Clearly some government is necessary.  We need to maintain internal order.  We must provide for a strong national defense.  These are the essential functions of government at the national level.  Your state government, your county and local government provide necessary functions such as law enforcement and operation of the court system.  In our federalist system, each local jurisdiction can choose to do what the people who live there decide, providing they do not violate the freedoms guaranteed to us in the Bill of Rights.  And if you do not like those decisions you can move to another city in another state.
But that dollar bill represents something more than goods and services.  It is a marker of your freedom.  In a free society it represents your power as an individual.  While some in government think all dollars (and thus all wealth) belong to government, that is an idea that is not only anti-freedom, its roots can be found in every dictatorship that ever menaced the globe.  Every dollar that is taken from you by government (at the point of a gun, the only way government operates) not only limits your choices by diminishing the dollars you have, it further empowers bureaucratic regulators who will make decisions about your life for you.  When that dollar that represents goods and services freely produced is transferred from you to government your freedom has been diminished.  Someone else is now deciding how to use the wealth represented by that dollar for their purposes, not yours.  The wealth of many is now no longer being transferred by free citizens from one to another, but is being expended at the whims and wishes of a few bureaucrats and politicians. 
Because dollars represent the value of goods and services and because each dollar forcefully transferred to government simply divides the economic pie into smaller portions, the amount of dollars transferred to this nonproductive section of society must be kept to an absolute minimum.  Taken to its extreme, socialism, the predictable and inevitable result is universal poverty and destitution.  Socialism continues to divide the fruits of the producers into smaller and smaller quantities as the non-producers in government take from the producers.  There is no other possibility when the number of producers is limited and the number of takers continues to grow.  That is the end results of socialism. 

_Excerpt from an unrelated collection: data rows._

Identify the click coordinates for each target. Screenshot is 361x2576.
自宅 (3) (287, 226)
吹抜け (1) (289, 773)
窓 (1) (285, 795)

Of course, government can take over the means of production, take over health care, and run the railroads, but all will be such inefficient entities and operations that they will only drag the economy down further and make those services worse.  From the French Revolution to German National Socialism to Soviet Socialism the story is always the same.  When healthy, free economies that innovate, create and bring prosperity to within the grasp of nearly every citizen, are replaced by socialism that destroys, represses, and enslaves their citizens the result is permanent economic depression.
It’s no accident that socialist systems do not innovate, create, or advance the human condition.  This is not speculation; it is a matter of historic record.  Socialist systems tear the heart and soul out of the citizens of a nation, reducing them to serfs who are subject to the corrupt whims of those in power.
Guard your freedom by guarding your dollars.  Spend and give them away freely, but resist the efforts by government to seize those dollars from you.  When you do, you are fighting to preserve the freedom and opportunity of future generations of Americans.  You are fighting for your children and grandchildren.
This is what the election of 2012 is really about.  Will our children and their children enjoy the freedom that you and I have enjoyed—not only to succeed, but also to fail—or will they be serfs of a Washington run socialistic state?